Dr Katherine Mullin

Senior Lecturer in English Literature (Modern)

Summary: My research concentrates on exploring the connections between late-Victorian and Modernist fiction, sexuality and popular culture.

Location: 8.2.15

Teaching Commitments: Fictions of Fallen Women (UG Option); Victorian Literature (UG Core); The Brontës (MA Option). My office hour for Semester 2, 2018 is Wednesdays between 11-12. It would be helpful if you could email in advance as it tends to get booked up.


My first book, James Joyce, Sexuality and Social Purity (Cambridge University Press, hardback 2003; paperback 2007) investigated the relationship between Joyce's fiction and the contemporary anti-vice societies who censored his work. 

My new book, Working Girls: Fiction, Sexuality, and Modernity (Oxford University Press, 2016), explores the literary and cultural mediations of a distinctively new sexual persona. From around 1870 onwards, young women of the lower-middle and working classes were increasingly abandoning domestic service in favour of occupations of contested propriety, inspiring both moral unease and erotic fascination. Working Girls considers representations of four glamorised yet controversial types of women worker: telegraphists and typists in newly-feminised offices, shop assistants in the new department stores, and barmaids in the new ‘gin palaces’ of major British cities.

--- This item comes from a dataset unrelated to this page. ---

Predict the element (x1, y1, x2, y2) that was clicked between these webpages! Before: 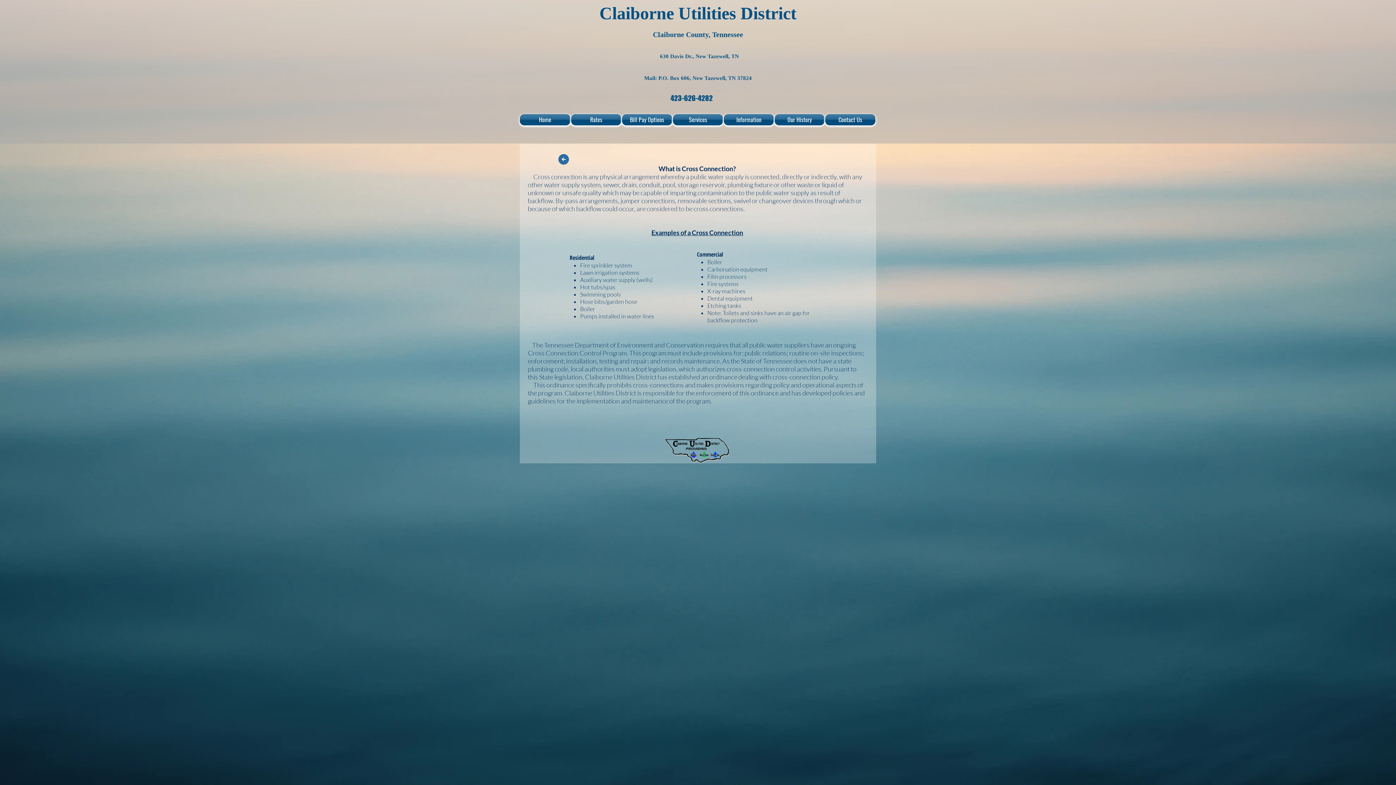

Economically emancipated and liberated from the protection and constraints of home and family, shop-girls, barmaids, typists and telegraphists became mass media sensations. They energised a wide range of late-Victorian and Modernist fiction, including novels and short stories by Joseph Conrad, Arthur Conan Doyle, Thomas Hardy, Henry James, George Gissing, James Joyce, Katherine Mansfield, George Moore, Margaret Oliphant, Bram Stoker and Anthony Trollope. Working Girls brings these late-Victorian and Modernist writers into conversation with a substantial new archive of ephemeral sources often regarded as remote from high art and its concerns: popular fiction; music hall and musical comedy; beauty pageants and fairground exhibitions; visual art and early film; careers manuals; magazine and periodical journalism; moral reform crusades, Royal Commissions, and attempts at protective legislation. 

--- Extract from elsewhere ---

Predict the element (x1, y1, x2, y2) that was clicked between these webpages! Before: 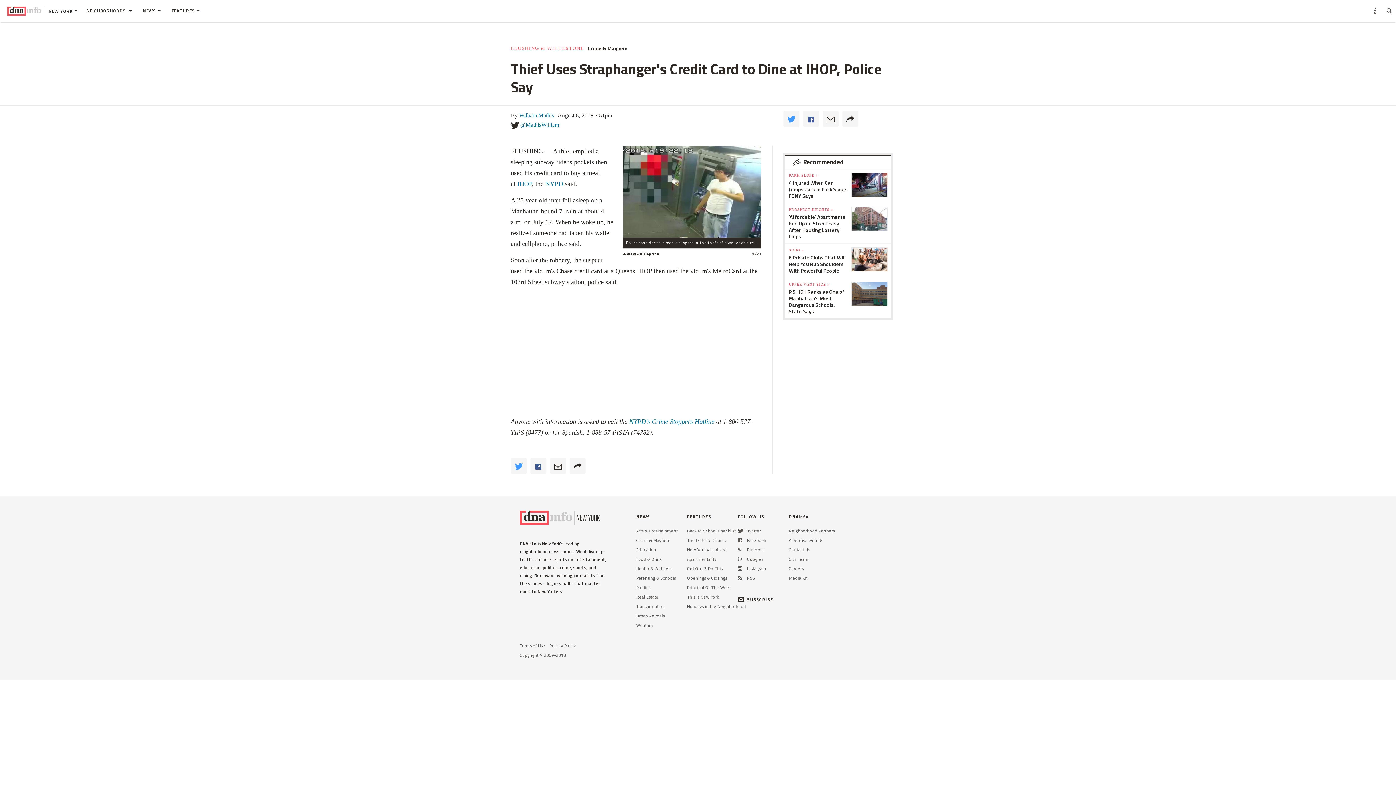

The Working Girl prefigured, rivaled and even displaced her better-known contemporaries: the New Woman and, later, the protesting suffragette. As a cultural phenomenon, she became an emblem of a generation of young women's suspect longing for economic independence, urban leisure, and sexual autonomy. My book is concerned not simply with the formation of this persona, but also with how debates surrounding her are reconfigured in imaginative literature. Fascination with Working Girls has much to do, I argue, with the shifting and precarious status of fiction. Together, these seductive yet perilous young women help articulate anxieties about the state of literary culture in the United Kingdom. They preoccupy novelists who were themselves nervous about the impact of new technologies upon creative integrity, the shifting pressures of the literary marketplace, or the threat of censorship.

Other recent publications include chapters one and two in Prudes on the Prowl: Fiction and Obscenity in England, 1850 to the Present Day, edited by David Bradshaw and Rachel Potter (Oxford University Press, 2013). My essay 'Antitreating is about the size of it: James Joyce, Drink, and the Rounds System' came out in The Review of English Studies in 2013.

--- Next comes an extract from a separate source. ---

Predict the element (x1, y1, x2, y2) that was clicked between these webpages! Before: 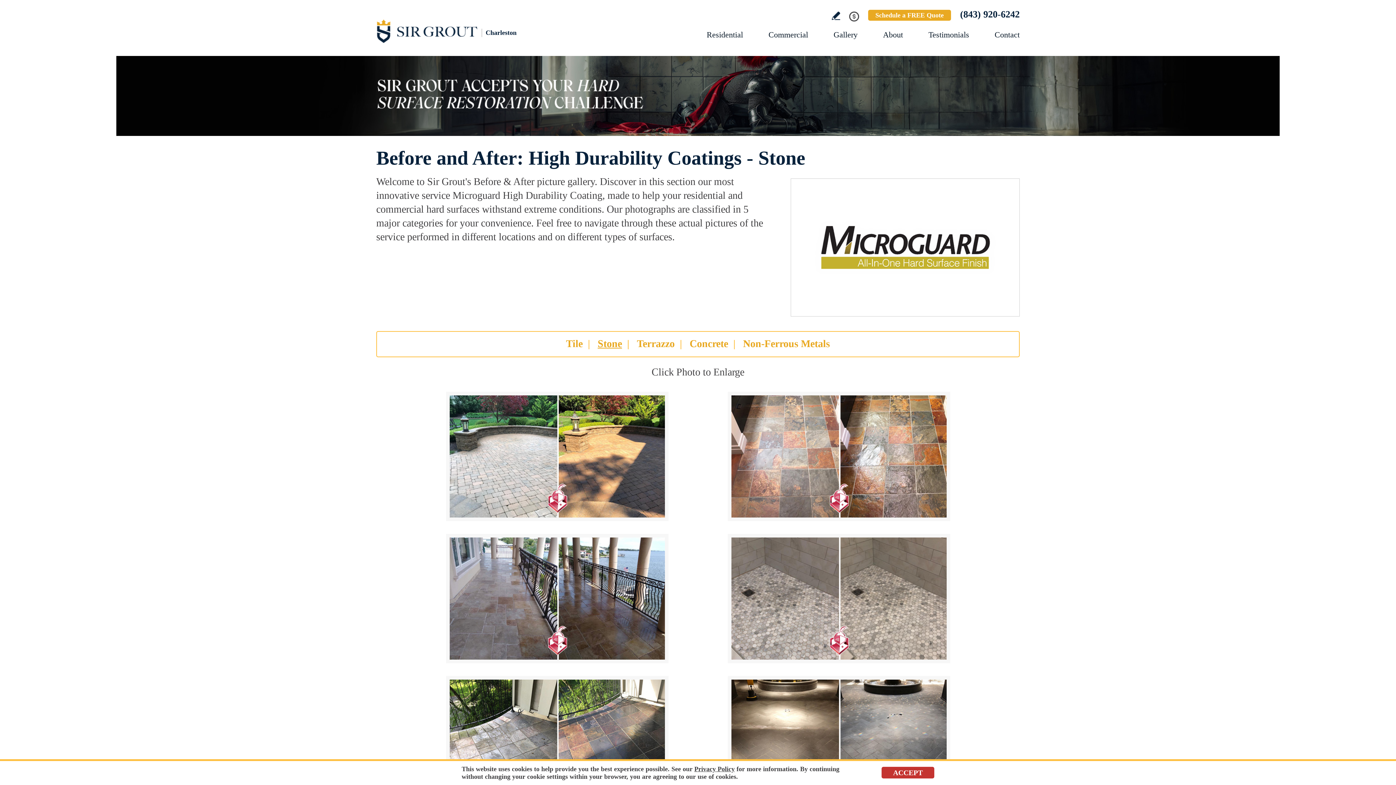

My new edition of George Gissing's 1891 novel New Grub Street was published in the Oxford World's Classics series in September 2016. 

I am currently writing a book about the complex and strangely productive relationship between literature and censorship during the Victorian and Modernist periods, provisionally titled Provocateurs. An article from this new project, 'Unmasking The Confessional Unmasked', will be published in ELH.

PhD Supervision:

I have supervised doctoral projects on nineteenth century literature and photography, Jerome K. Jerome and late-Victorian comic writing, contemporary biofiction, suffragette theatre, fictions of single women, and James Joyce. I am currently supervising theses on George Gissing, and late-Victorian masculinities. 

I would welcome PhD proposals exploring the relationship between 'high' and 'low' cultures, concerning constructions of the city, gender or sexuality, or exploring literature and censorship. James Joyce remains an ongoing research interest.